(Goal):
Which lines of the records contain the word "height"? Return each of those lines in full, treating uppercase and lowercase as different.

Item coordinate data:
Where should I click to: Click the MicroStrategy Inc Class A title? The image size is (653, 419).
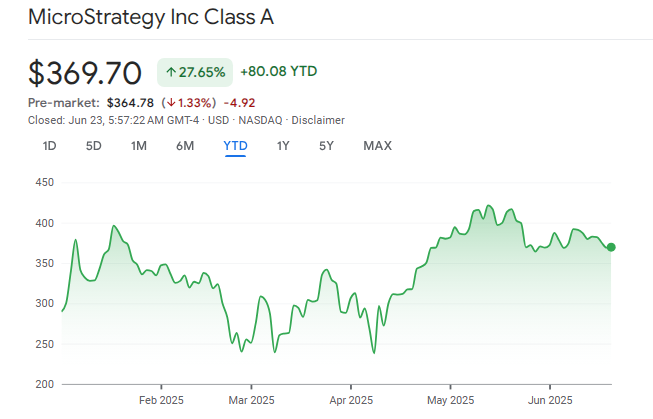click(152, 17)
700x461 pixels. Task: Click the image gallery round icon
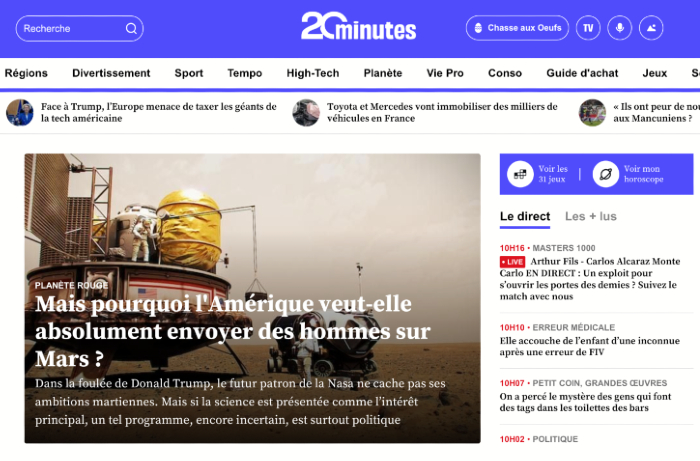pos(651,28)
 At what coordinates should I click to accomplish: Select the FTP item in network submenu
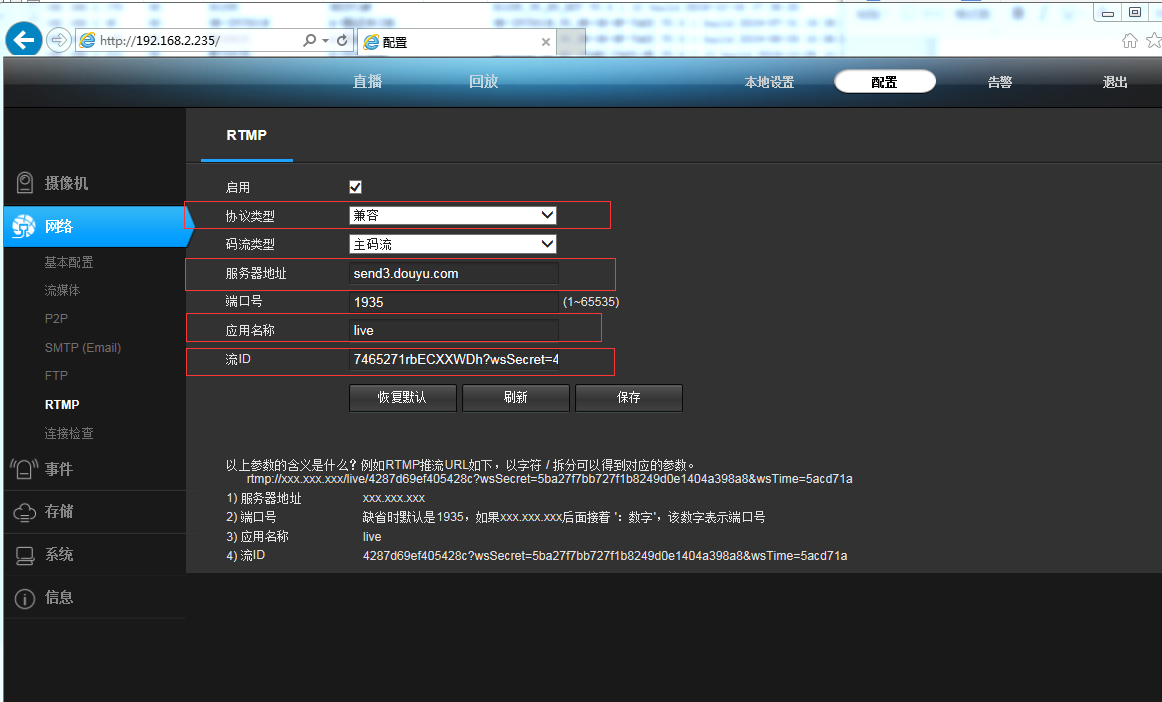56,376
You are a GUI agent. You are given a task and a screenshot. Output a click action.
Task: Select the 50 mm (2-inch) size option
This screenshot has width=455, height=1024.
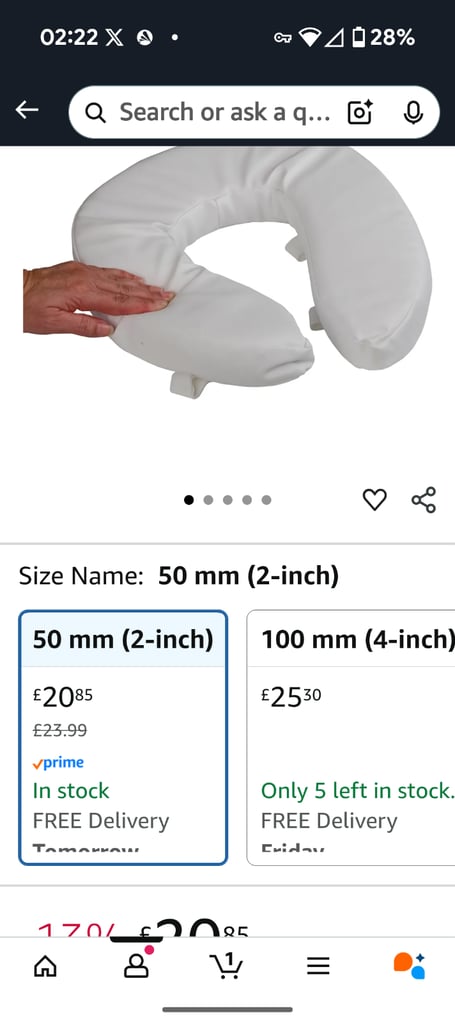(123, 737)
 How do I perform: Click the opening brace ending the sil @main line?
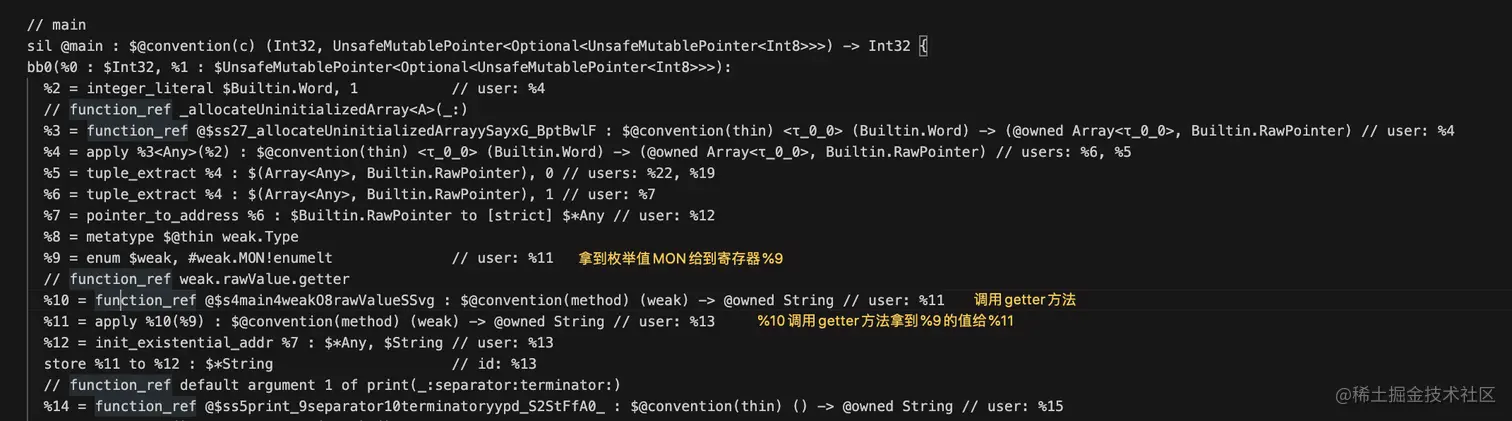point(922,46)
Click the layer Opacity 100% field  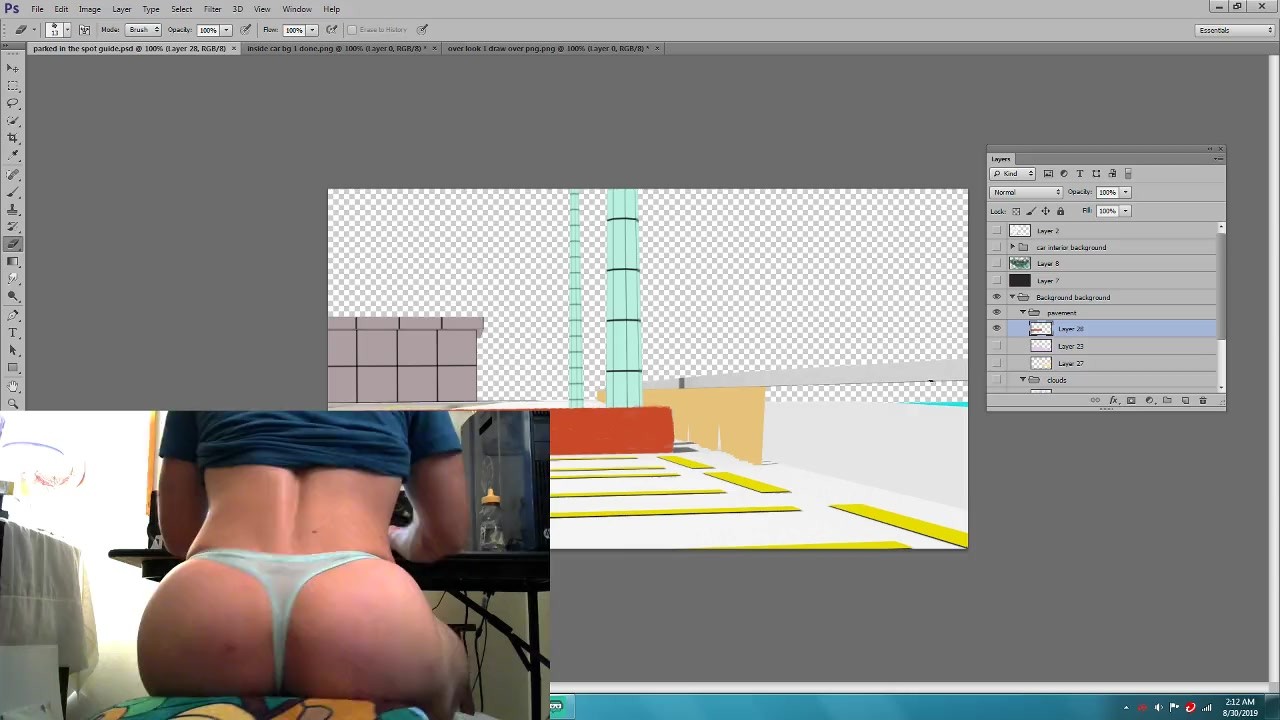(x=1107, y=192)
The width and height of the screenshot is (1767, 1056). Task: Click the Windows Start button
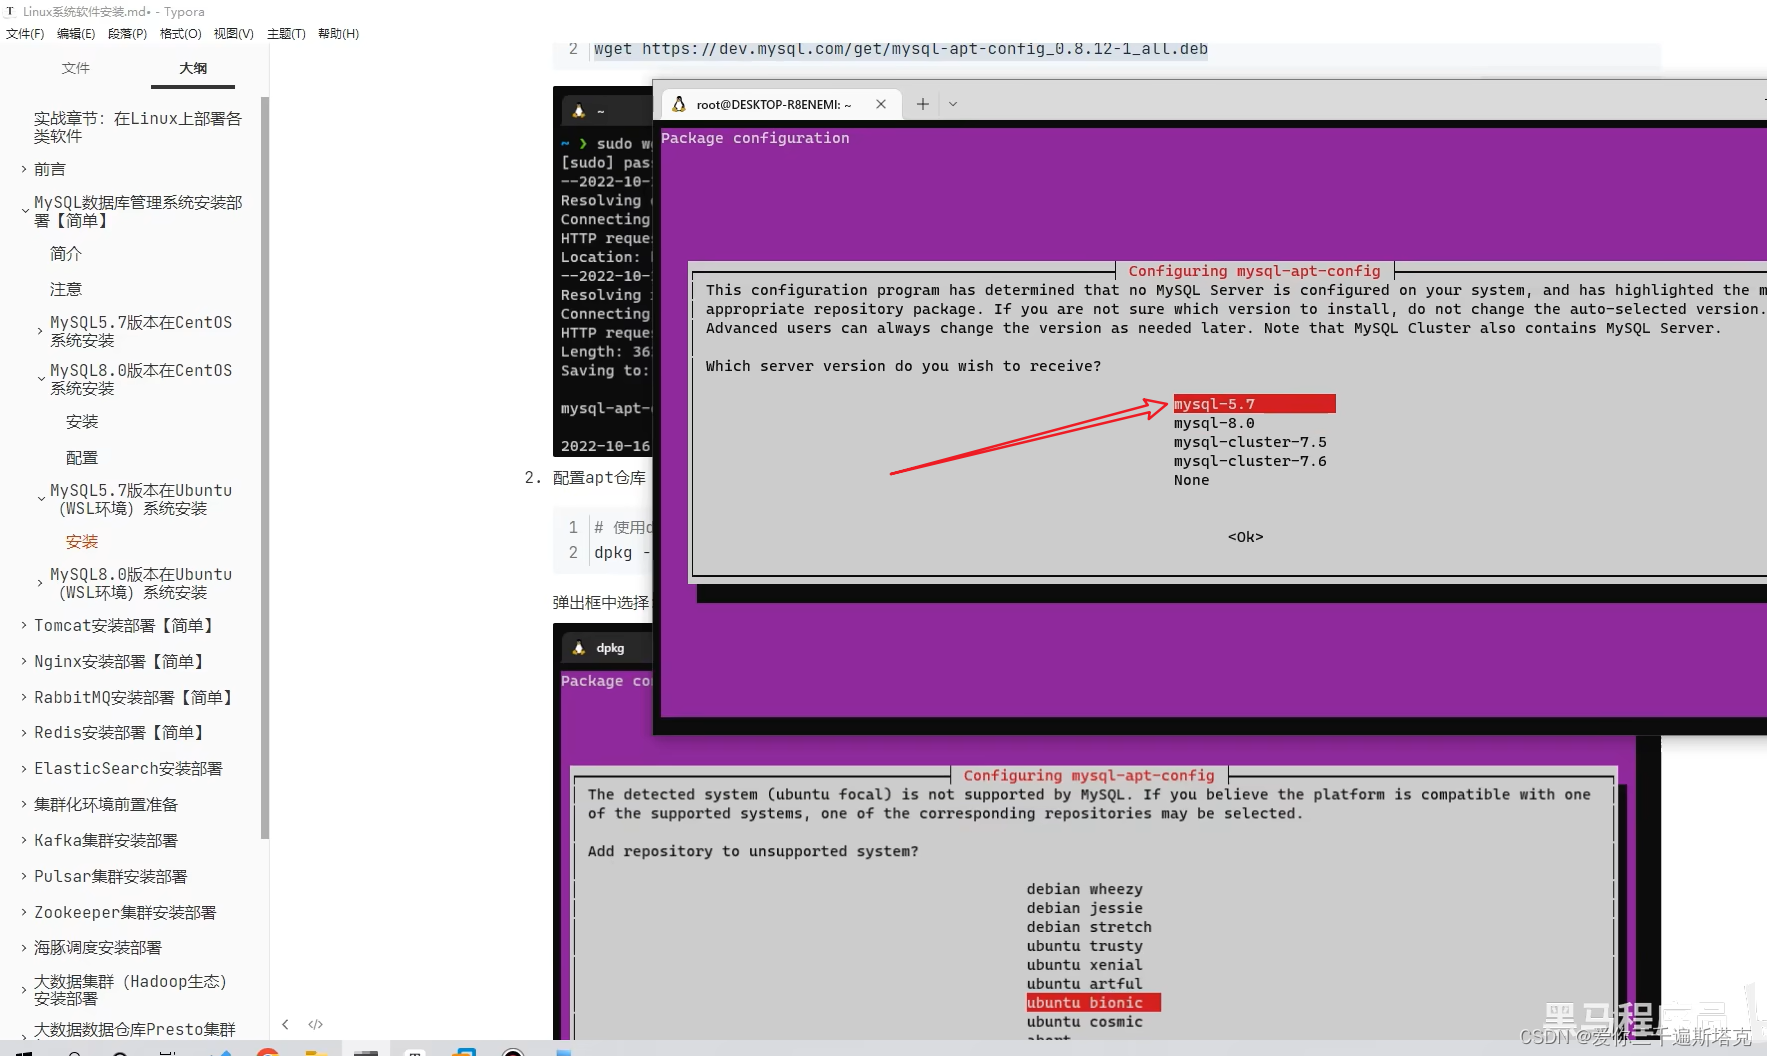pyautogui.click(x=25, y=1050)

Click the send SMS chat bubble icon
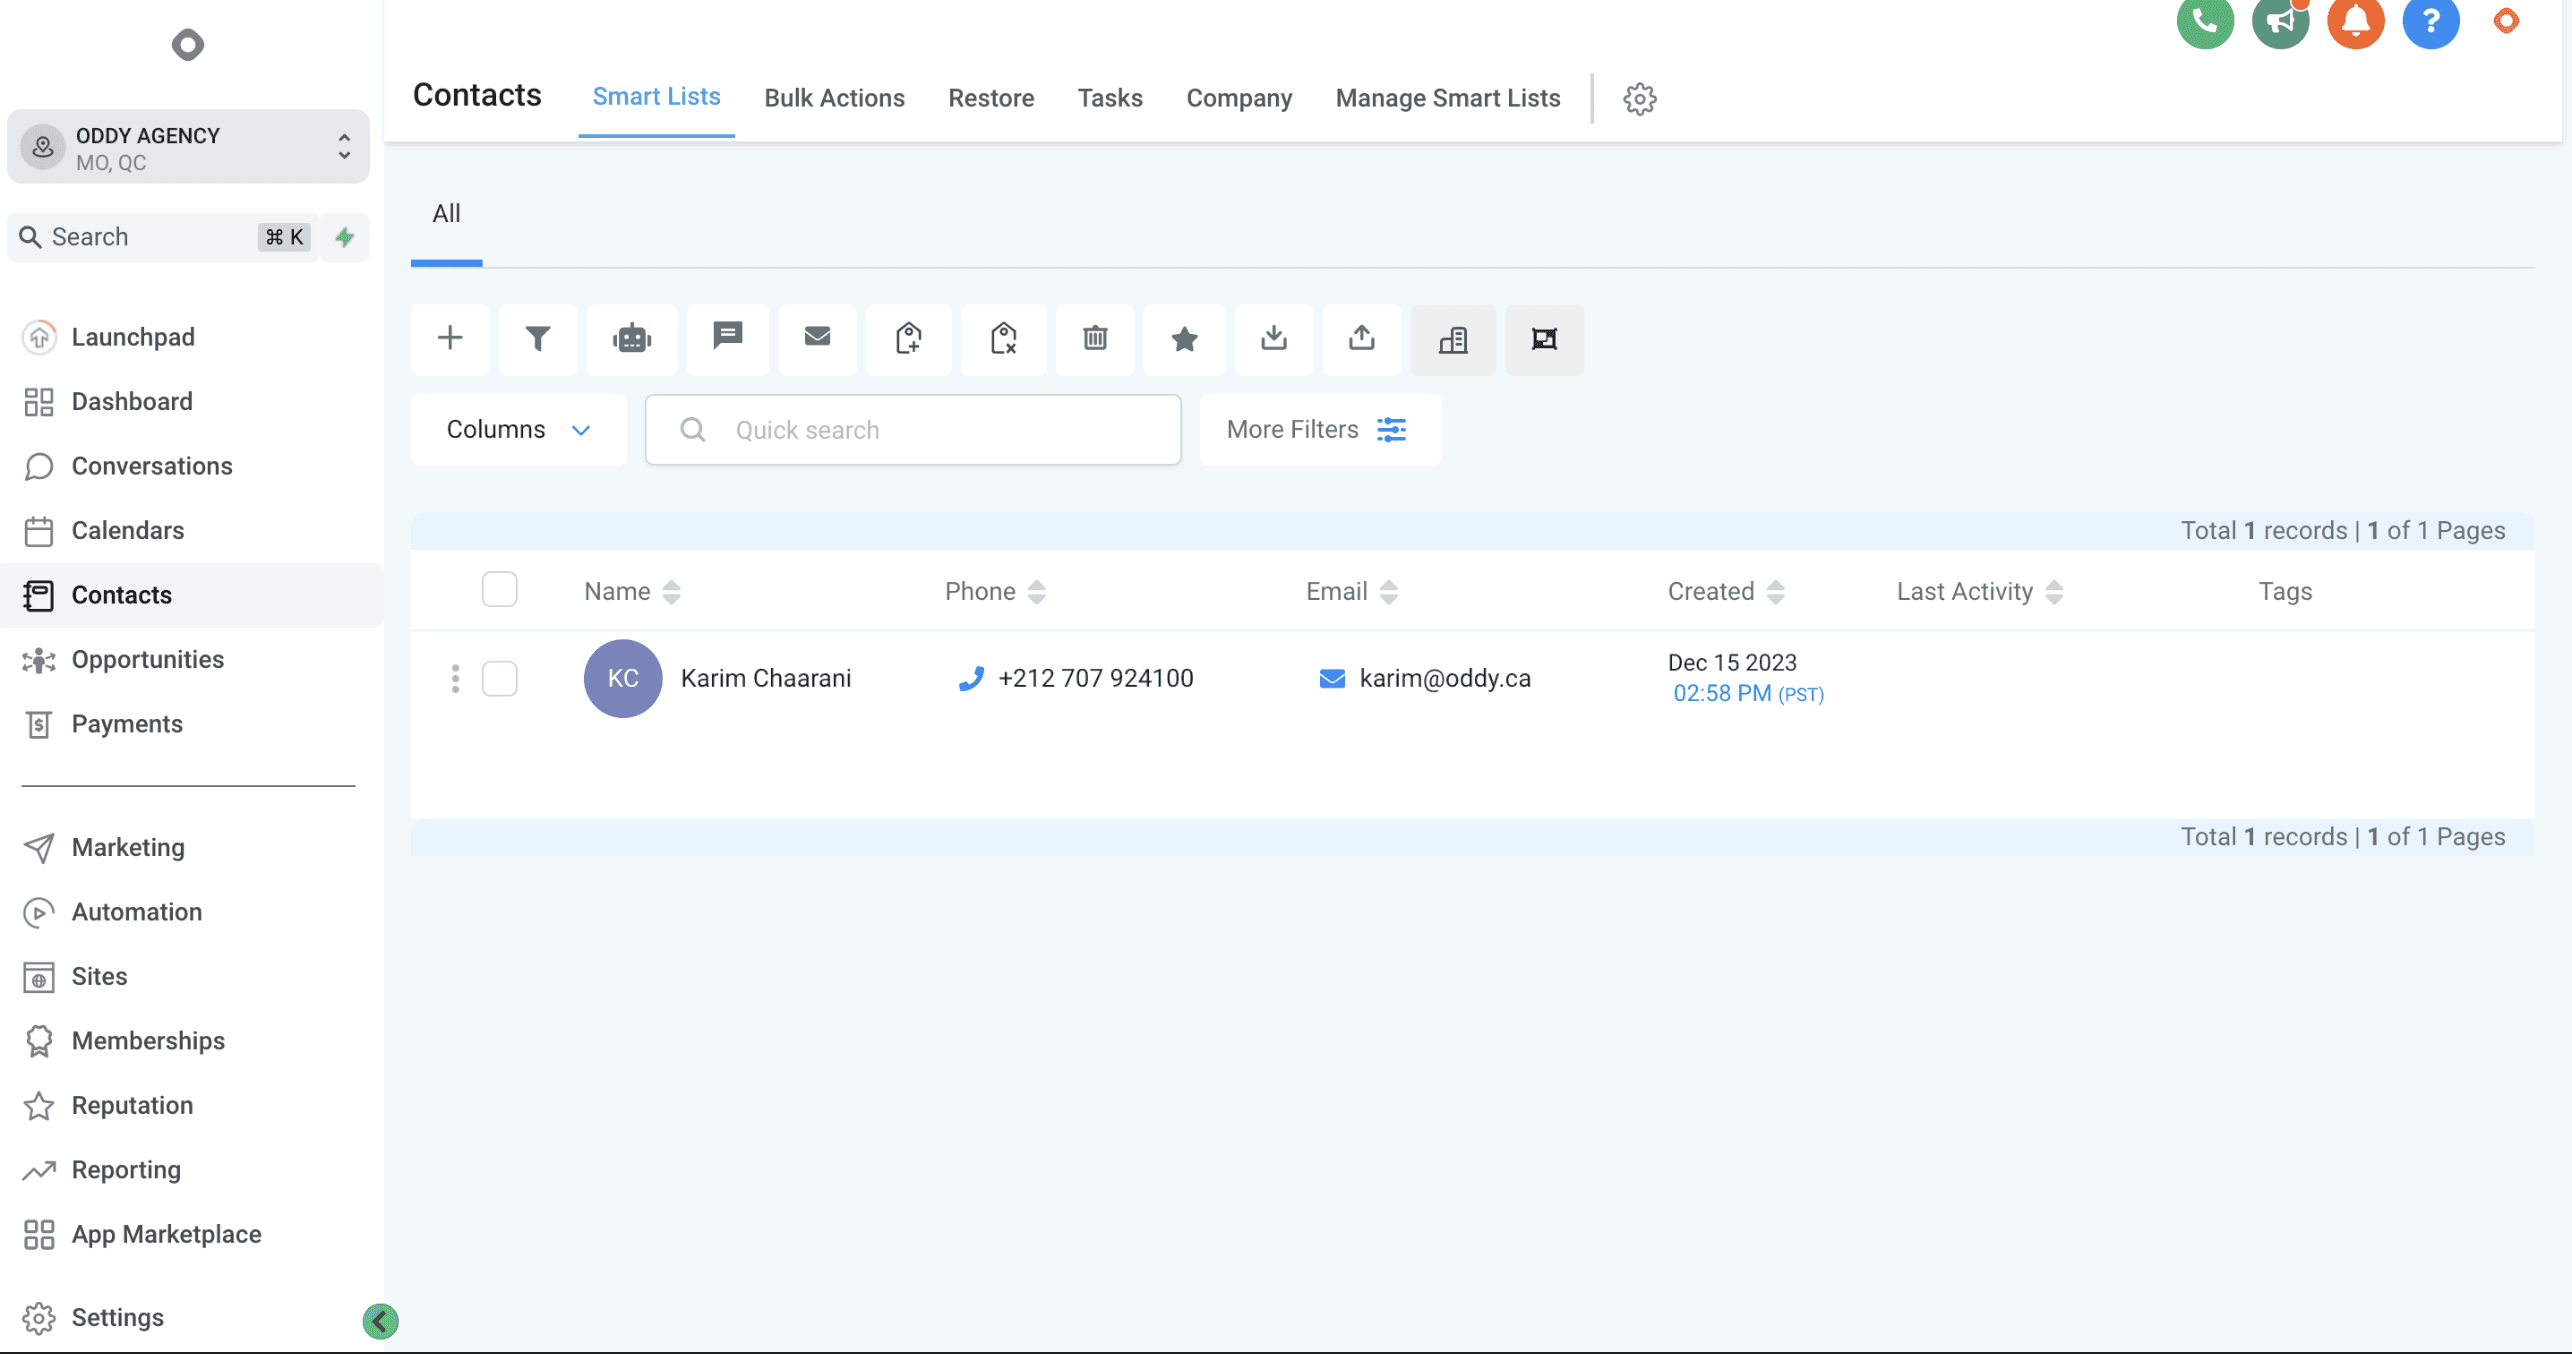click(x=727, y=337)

(Answer to the task):
This screenshot has width=455, height=1024.
The width and height of the screenshot is (1767, 1056). Task: Click the Windows Start button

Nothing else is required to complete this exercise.